**Directions**
Determine how many lines below contain the string "agent" and give that number without anything else.

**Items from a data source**
-.-.-

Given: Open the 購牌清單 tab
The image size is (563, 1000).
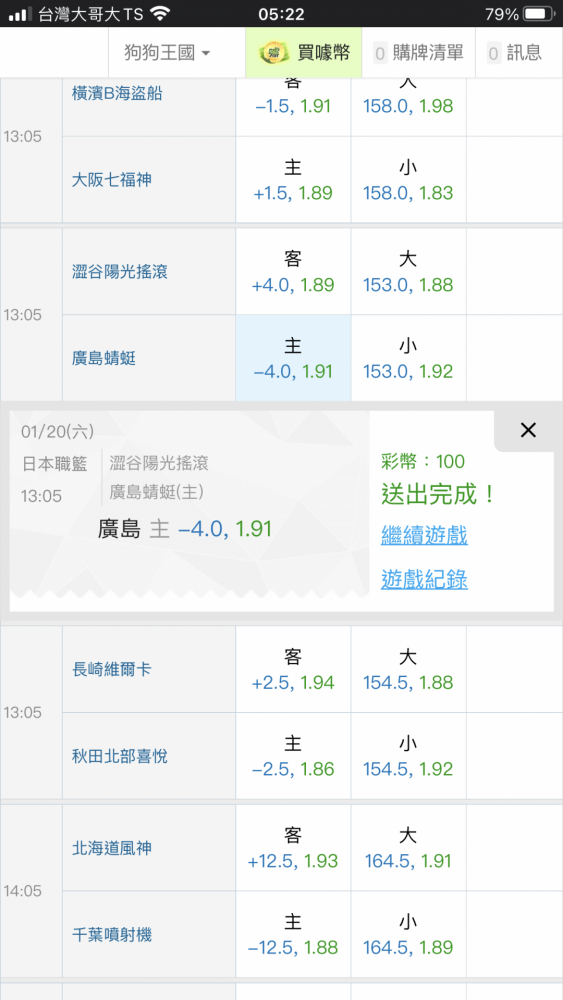Looking at the screenshot, I should [x=418, y=53].
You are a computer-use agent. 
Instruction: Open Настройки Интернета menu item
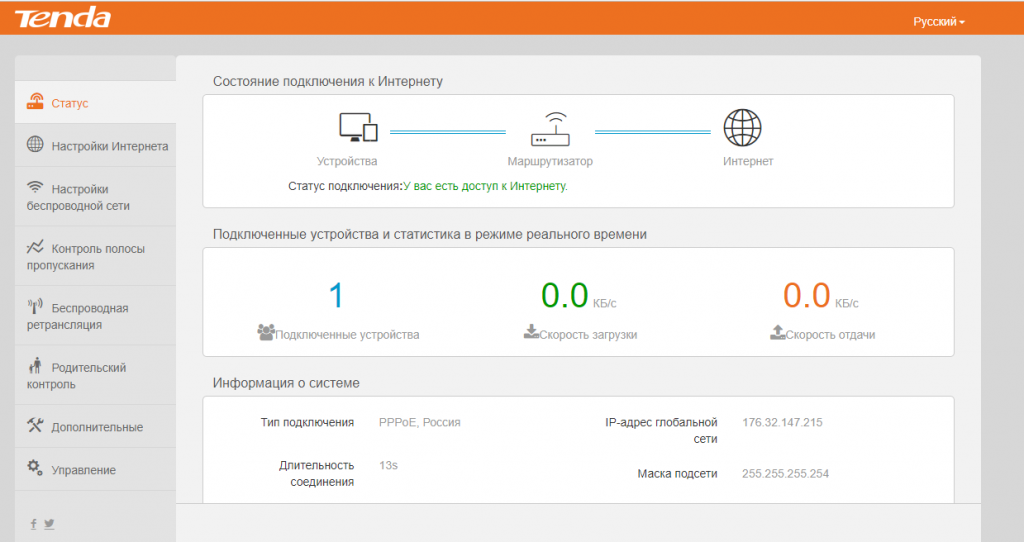[95, 145]
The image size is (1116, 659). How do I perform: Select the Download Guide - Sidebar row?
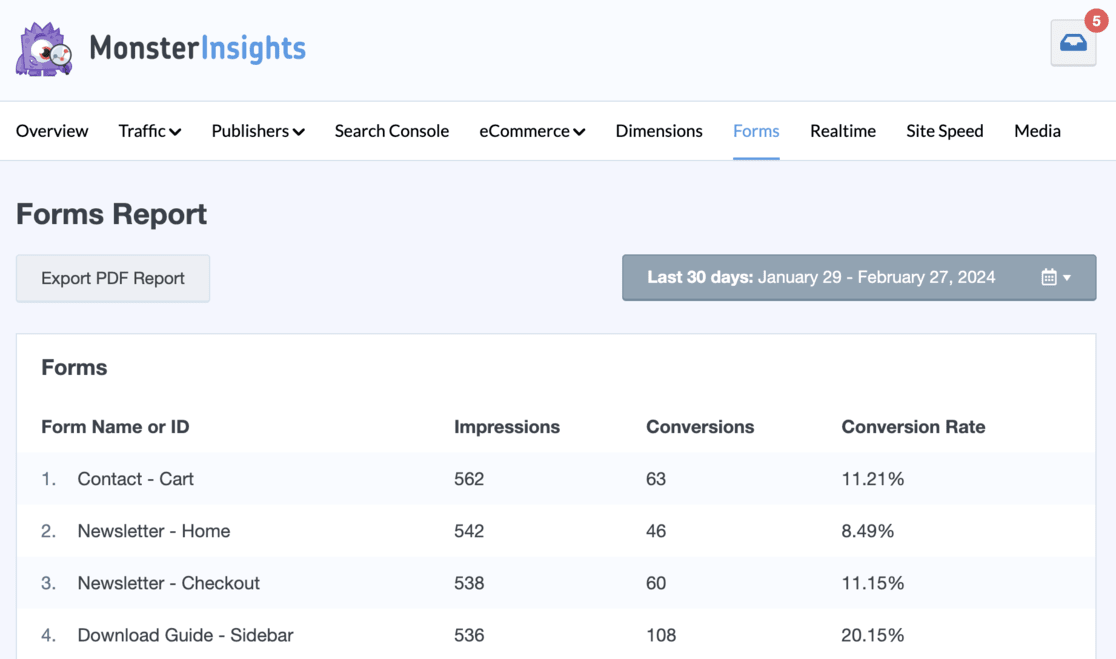pyautogui.click(x=185, y=635)
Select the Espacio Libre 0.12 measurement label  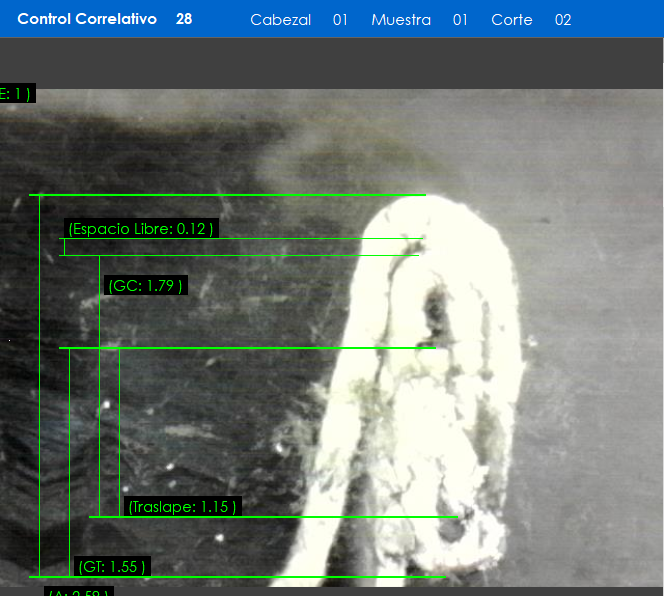pyautogui.click(x=141, y=229)
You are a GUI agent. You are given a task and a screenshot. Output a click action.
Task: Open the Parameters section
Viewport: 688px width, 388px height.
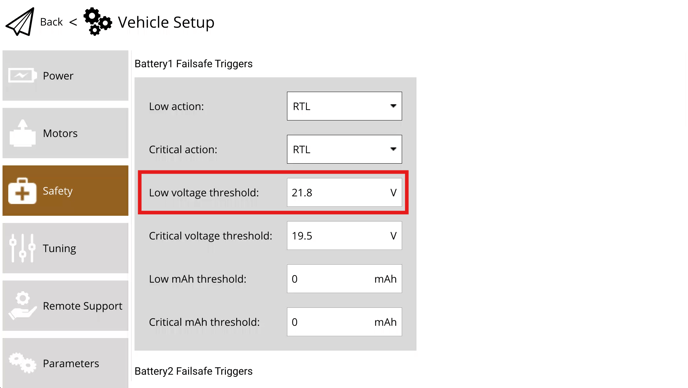(65, 363)
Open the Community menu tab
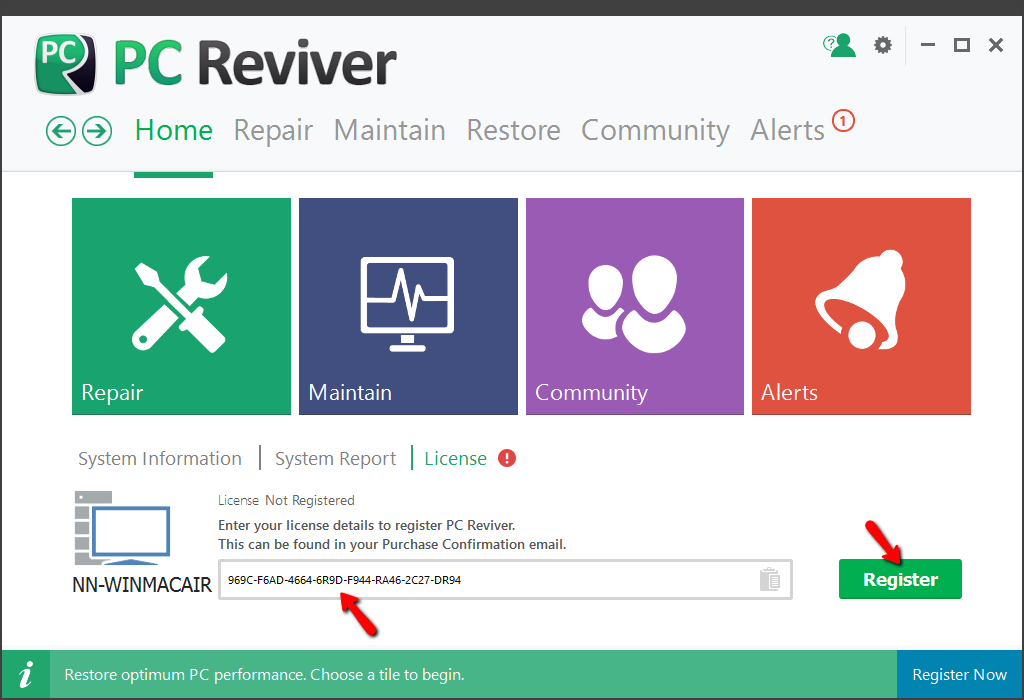 coord(655,131)
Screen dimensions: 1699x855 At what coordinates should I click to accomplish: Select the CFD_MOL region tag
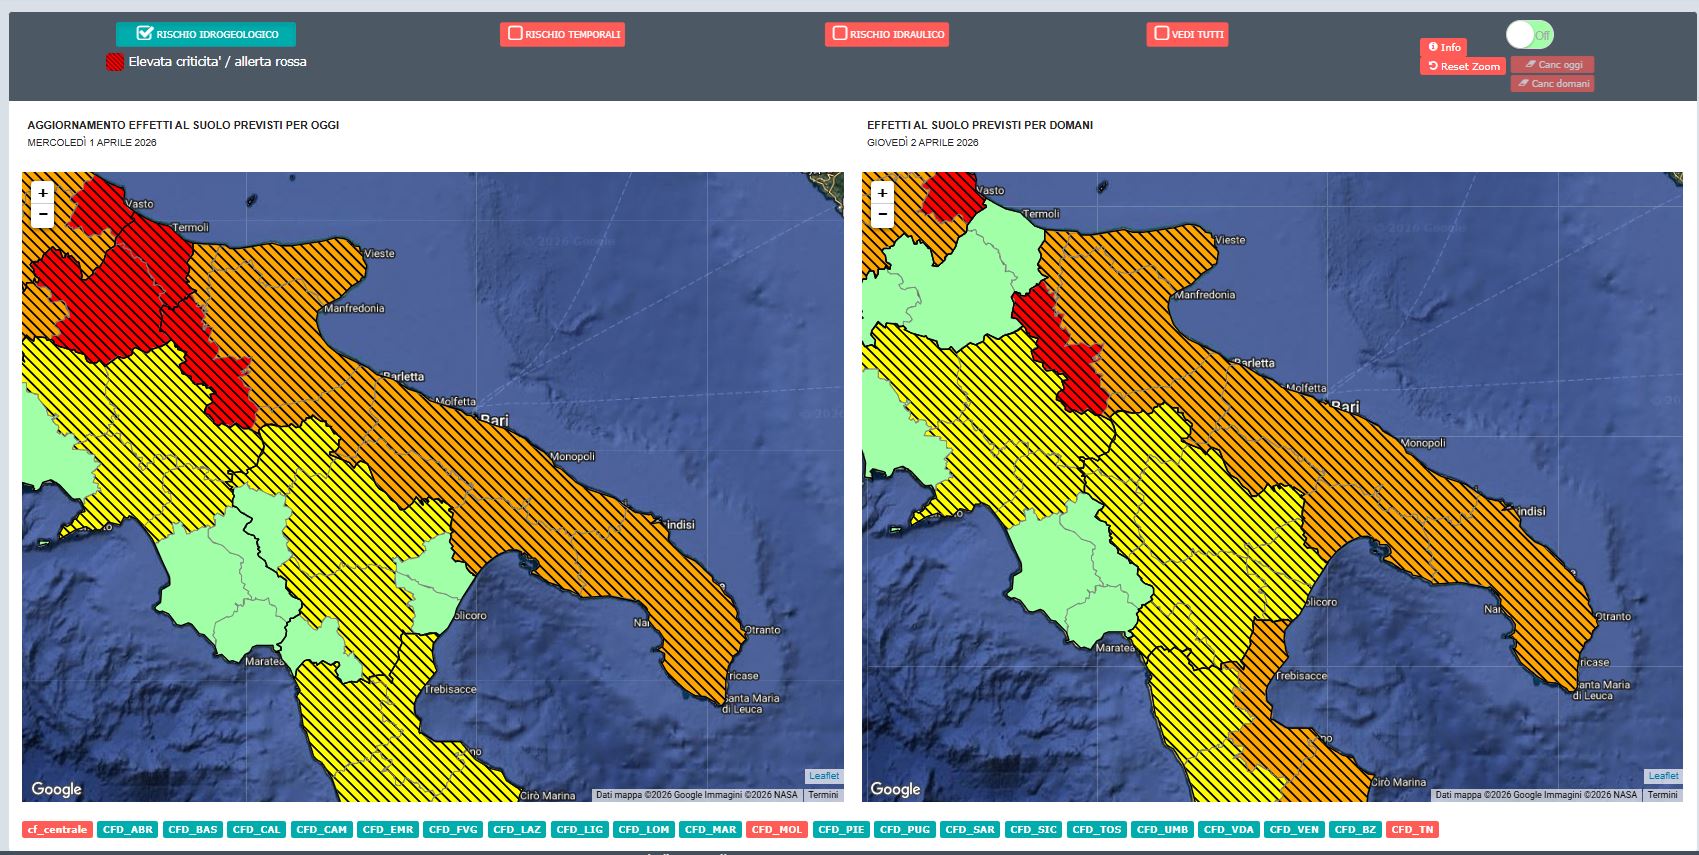(x=776, y=830)
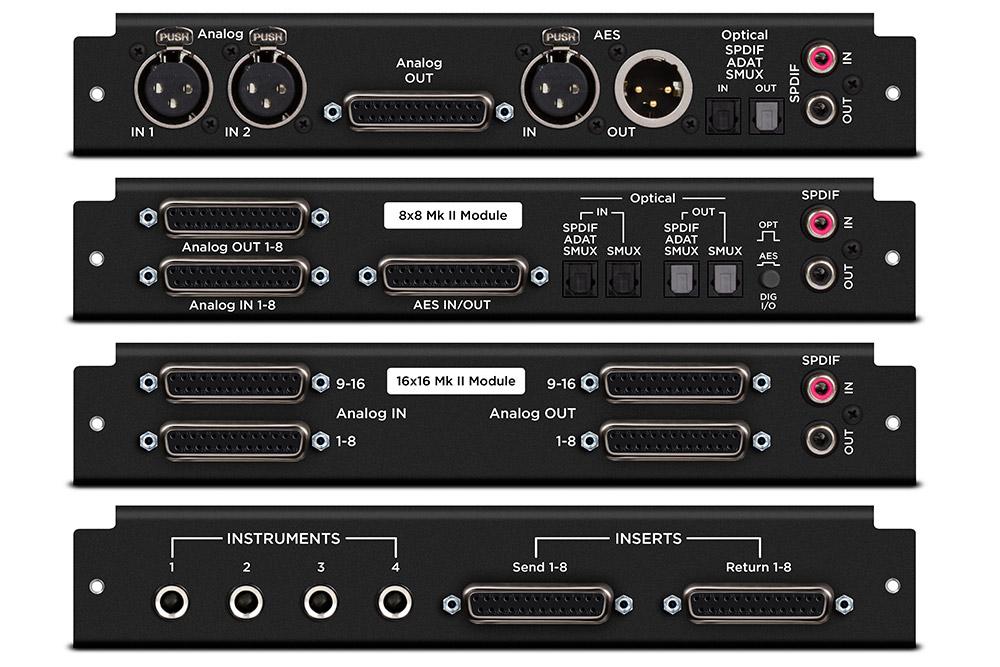Click the Analog OUT 1-8 port on 8x8 module

(234, 218)
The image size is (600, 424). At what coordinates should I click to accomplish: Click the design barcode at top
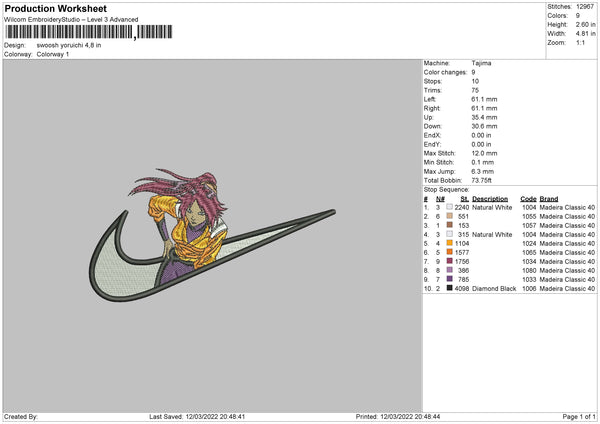click(x=88, y=32)
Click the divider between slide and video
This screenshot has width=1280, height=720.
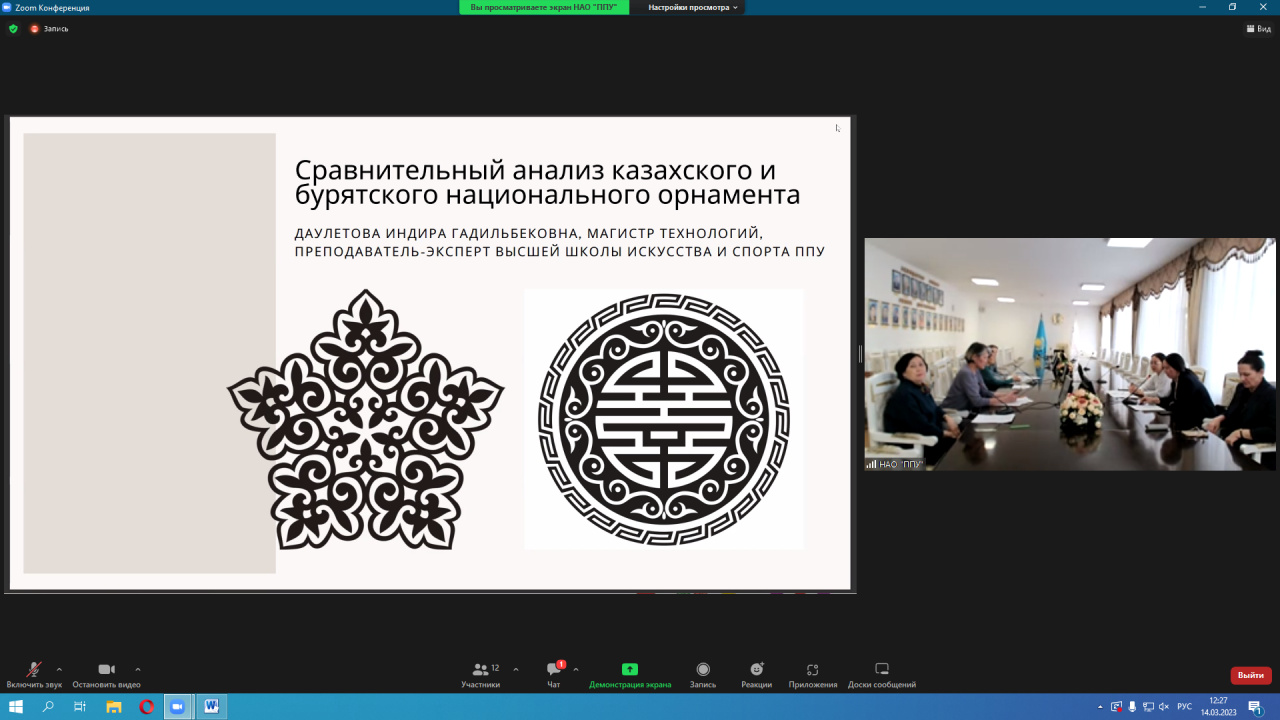pyautogui.click(x=860, y=354)
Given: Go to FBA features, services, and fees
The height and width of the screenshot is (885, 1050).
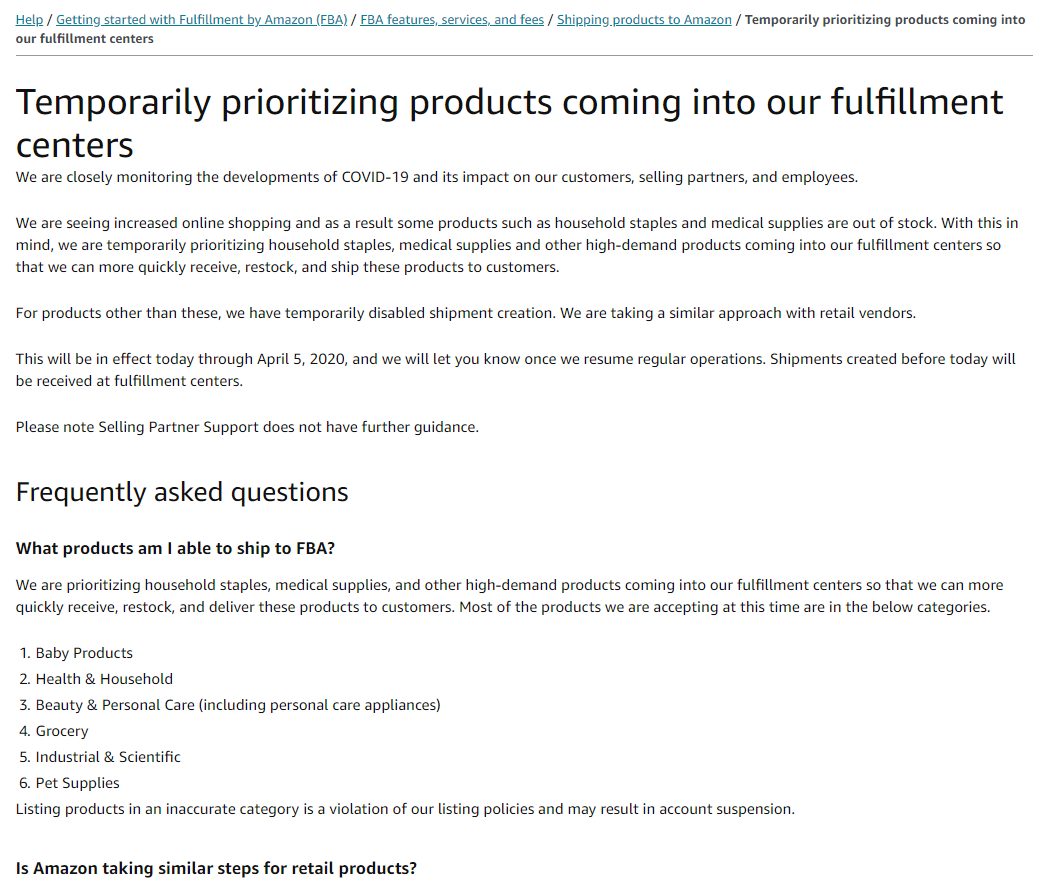Looking at the screenshot, I should click(451, 20).
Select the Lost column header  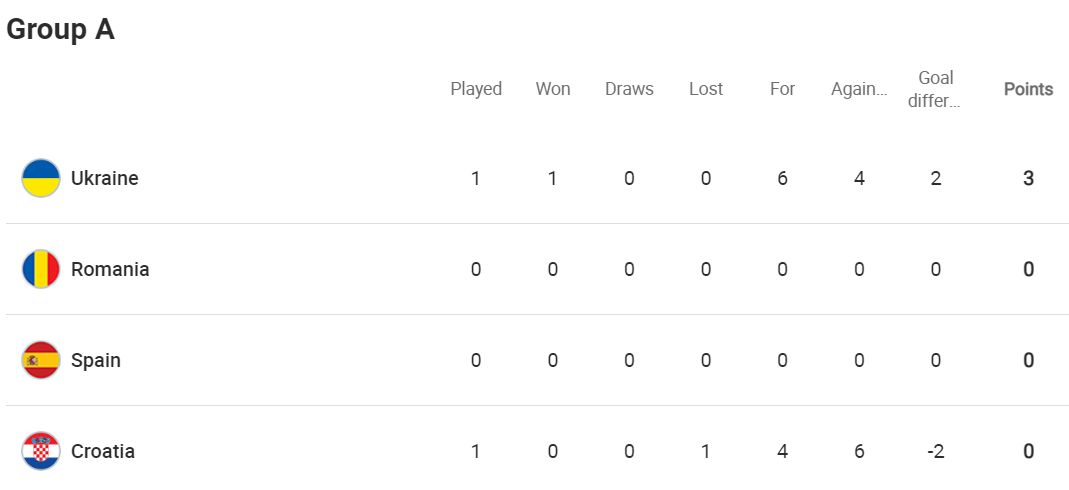pos(706,89)
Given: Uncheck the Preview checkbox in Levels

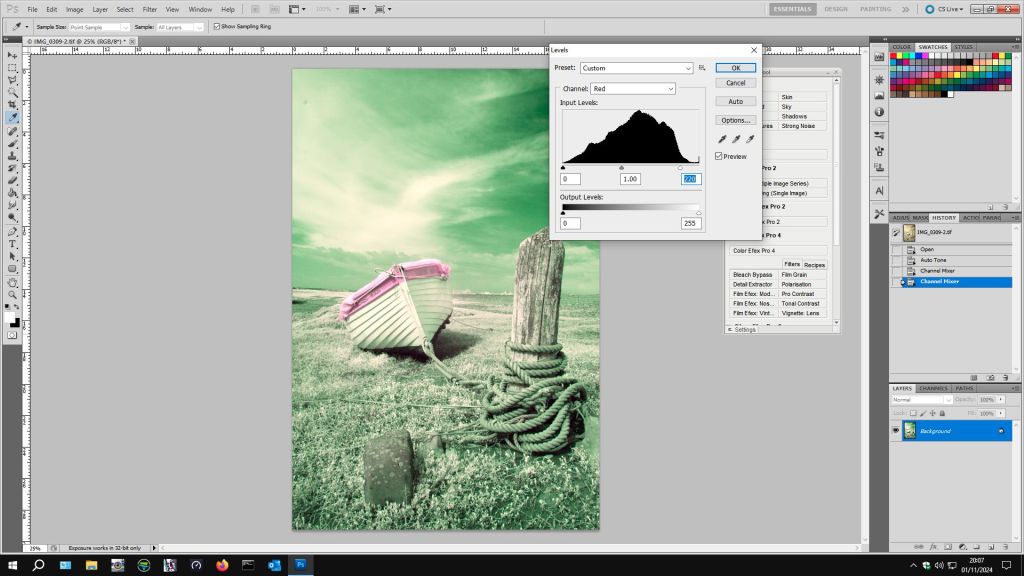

-.-.-

**Output for this exercise**
2